J'ai le choix entre un don à 50 euros, un élément de balustrade à 850 euros, une corniche simple à 3 710 euros ou un chapiteau corinthien à 34 000 euros. Serais-je intéressé par l'une des deux portes monumentales du château, à 4,356 millions d'euros pièce ? Von Boddien feuillette son catalogue, où des éléments de la façade sont déjà barrés de rouge, avec la mention «Vendu !» ou «Réservé». «Nous devons contribuer à ce projet en rassemblant 80 millions d'euros pour financer la façade du château, explique-t-il. L'État fédéral apportera 440 millions d'euros, et la ville 32 millions supplémentaires».
C'est une manœuvre audacieuse de von Boddien qui a fait basculer l'opinion allemande en faveur de la reconstruction. «J'étais à Paris, raconte-t-il, lorsque je suis resté ébahi devant la Madeleine que l'on restaurait à l'époque, et dont la façade était masquée par un trompe l'œil gigantesque. J'ai demandé à l'entreprise française spécialisée dans ces décors de me peindre une façade grandeur nature du château de Berlin, ce qui fut réalisé dans les anciennes usines Renault de Boulogne-Billancourt. Puis nous avons déployé cette immense toile sur le site même de l'ancien château, à Berlin, elle y est restée un an et demi. Lorsque nous l'avons enlevée, tout le monde l'a regrettée. En juillet 2002, le Parlement allemand a décidé que le château serait reconstruit.»
Une course au gigantisme muséal
Le projet a une autre ambition que celle d'assurer l'unité architecturale de la ville. Il veut offrir à la capitale allemande une cohérence muséale qui lui manque. Pour l'heure, encore dispersés autour du futur palais, se trouvent le Bode Museum (collections de sculptures), le fabuleux Pergamon (antiquités classiques), le remarquable Nouveau Musée (collections égyptiennes), le Musée ancien (collections grecques), la Galerie nationale (peintures du XIXe). Le futur palais ajoutera à cet ensemble les espaces de forums qui lui manquent, des cinémas, des salles de concert, et les Arts premiers, exposés depuis longtemps à New York, et plus récemment à Paris.
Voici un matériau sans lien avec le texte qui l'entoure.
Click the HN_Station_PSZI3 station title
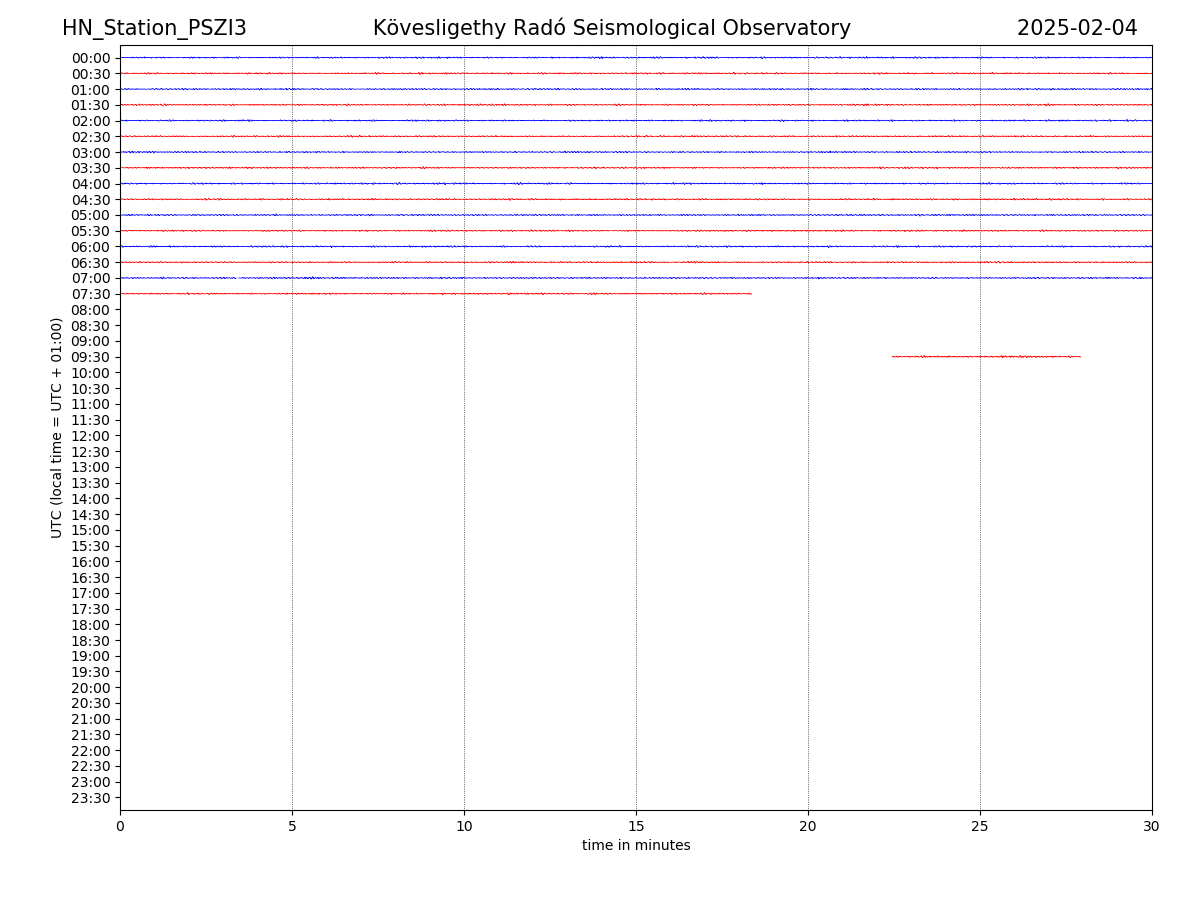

Le palais va donc permettre à Berlin de rattraper Washington, Paris et Londres, puisqu'il n'est plus de grande capitale sans musées admirables. En Europe, une course au gigantisme muséal s'est engagée. Sauf à Paris où le ministère des Affaires étrangères abandonne, de façon suicidaire, le contrôle des actions culturelles françaises à l'étranger, chacun dans le monde a compris que le rayonnement d'une nation dépend aujourd'hui de l'éclat de sa culture.
Car l'époque n'est plus où l'autorité morale d'une nation se mesurait aux démonstrations de force. L'Europe et la Chine ont bien démontré que leur diplomatie et le commerce donnaient des résultats supérieurs à l'interventionnisme militaire. L'Amérique de Georges W. Bush, en se faisant détester sur toute la planète pour son invasion de l'Irak, a servi de cas d'école. Barack Obama corrige le tir et Hollywood, toujours sensible à l'air du temps, va bien sûr lui emboîter le pas. L'Europe a d'autres atouts que la maîtrise de l'industrie du rêve. Elle a celle du bon goût. Ses musées donnent le ton sur la façon dont il faut raconter l'histoire du monde. C'est cette dimension universelle que l'Allemagne vise maintenant. En réécrivant l'histoire des hommes, et son histoire, à sa nouvelle façon.